Zambia offers a variety of historic sites, including: the Ayrshire Farm Rock Engravings, the Gwisho Hot Springs (where human skeletons from late Stone Age can be found), the Kalemba Rock and Kundabwika Rock paintings, the Niamkolo Church in Mpulungu (the oldest surviving church building in the country) and the Castle Hotel in Lundazi.
Zambia has several museums. The main ones include: the Maramba Cultural Museum (displaying arts, crafts and culture of Zambia) and the Livingstone Museum (historical) in Livingstone, the Moto Moto Museum (culture and folklore) in Mbala, the Lusaka National Museum (historical and cultural) and the Victoria Falls Field Museum (natural).
Zambia has 20 national parks and around 30% of its territory are reserved for wildlife. Among the most important reserves there are the South Luangwa National Park, the Kafue National Park, Lower Zambezi National Park and the Nsumbu National Park. Visitors could see animals such as elephants, leopards, lions, giraffes and zebras.

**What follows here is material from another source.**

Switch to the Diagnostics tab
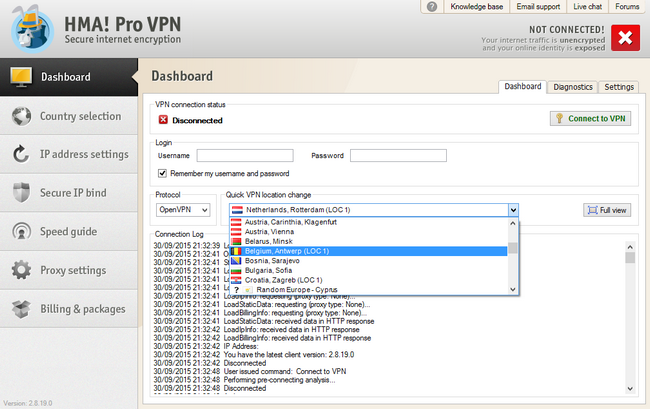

Zambia's main attraction are the Victoria Falls, at the border with Zimbabwe. During the peak of the rainy season, more than five hundred million cubic meters of water per minute plummet over the basalt cliffs, over a width of almost two kilometers, into a gorge over one hundred meters below. Columns of spray can be seen from kilometers away. Several activities can be experienced at the Victoria Falls park, including kayaking, bungee jumping, hydrospeeding and rafting.
The Niamkolo Church is the oldest surviving stone church in the country and has been declared a national monument in Zambia. Other religious sites include the Cathedral of the Child Jesus in Lusaka and the Cathedral of St. Theresa in Livingstone.
Zambia is not rich in mineral and thermal water, however the country has some hot springs, like those of Kapishya, a natural hot spring surrounded by lush tropical vegetation and tall raffia palms.
Although totally landlocked, Zambia has several lakes whose beaches became a tourist destination. The most important are Lake Kariba, Lake Tanganyika and Lake Mweru.
Winter Sports
The climate of Zambia is not suitable for winter sports.
Outdoor Activities
Zambia has 34 game management areas. South Luangwa, Kafue and Lower Zambezi rank among the finest game parks in the world. The country's national parks can offer a wide array of outdoor activities, such as safaris, fishing trips, kayaking, bungee jumping, hydrospeeding, abseiling and rafting.
The Kabwata Cultural Village in Lusaka is a good place to buy local handicrafts, along with jewellery, paintings, drums and handbags (produced locally). Tribal Textiles, 20km away from Mfuwe, is a factory that produces bags, wall hangings, bed linens and sarongs through the collaboration with local artists.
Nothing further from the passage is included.